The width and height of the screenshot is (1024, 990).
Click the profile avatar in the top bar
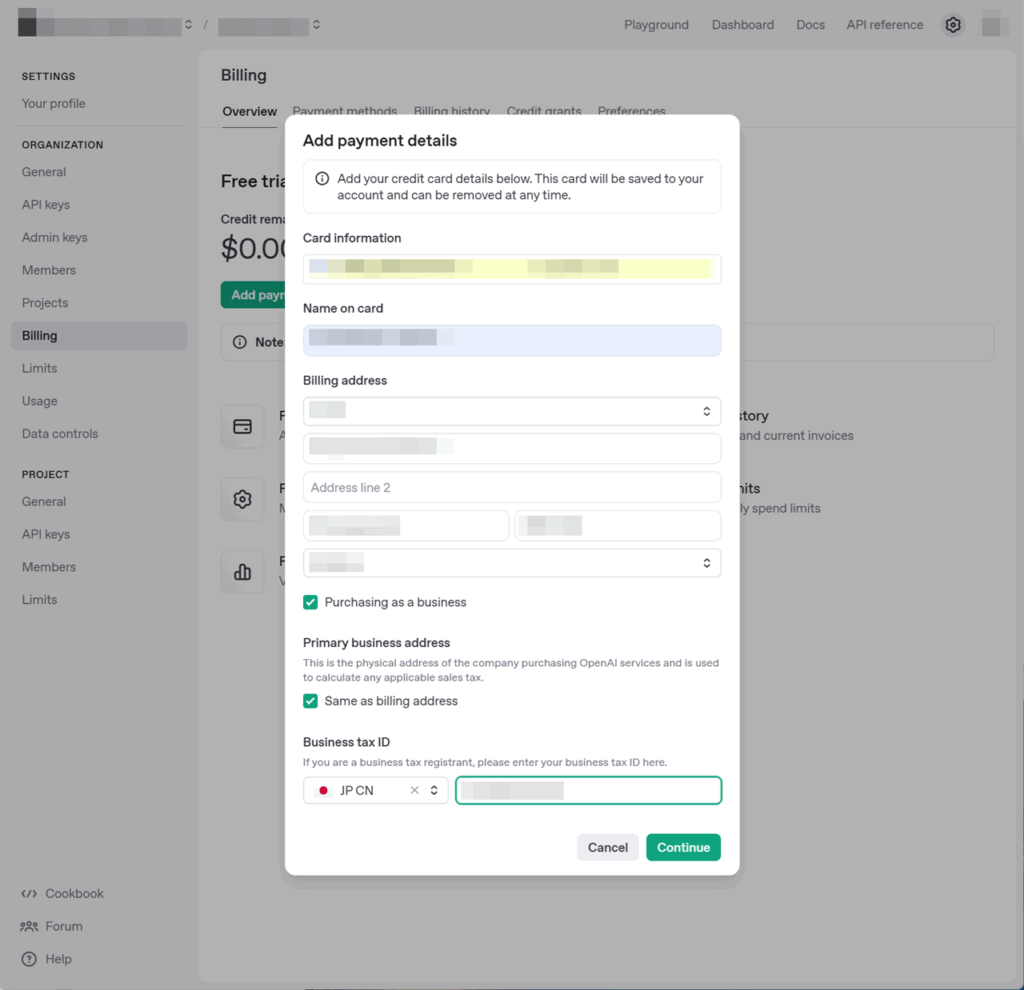[993, 24]
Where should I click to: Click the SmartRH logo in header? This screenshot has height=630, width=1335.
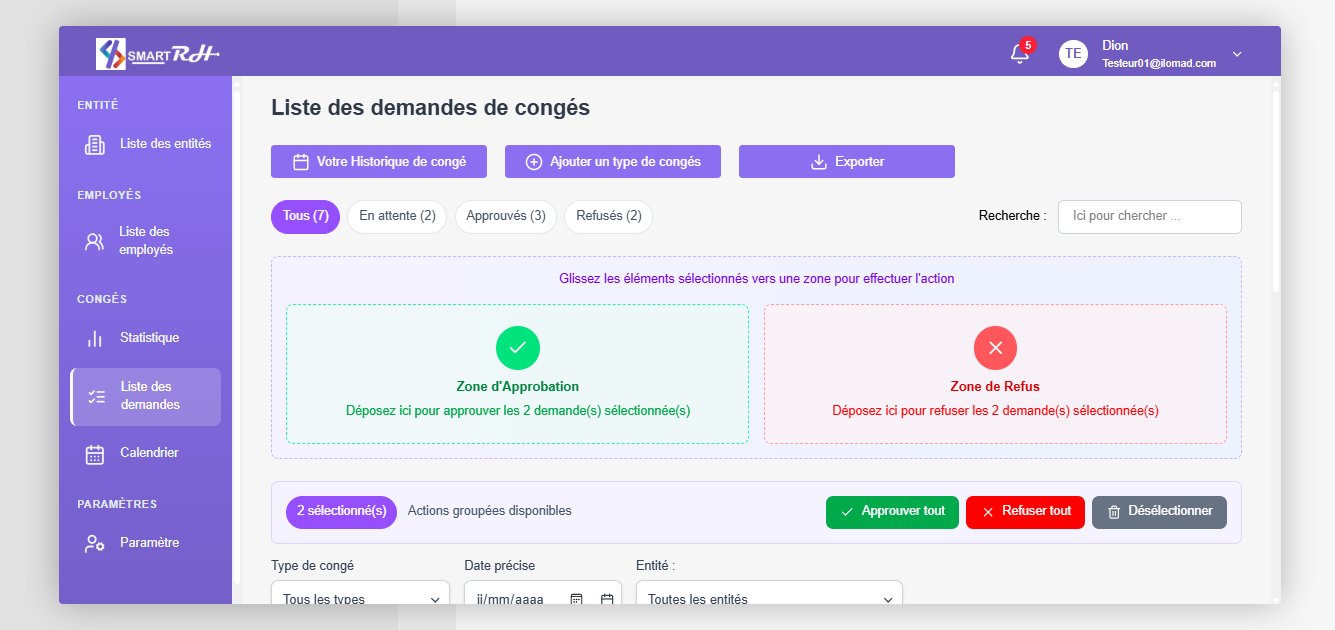[x=157, y=54]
* * * * * * * * *
▸ Work item:
Nothing but the lines from the one that contains "Click the profile avatar in the top bar" through the last line of the records belongs in the answer, reproduced exactly, with no pictures.

▸ Response box:
Click the profile avatar in the top bar
[993, 24]
Where should I click to: Click the SmartRH logo in header? This screenshot has height=630, width=1335.
[x=157, y=54]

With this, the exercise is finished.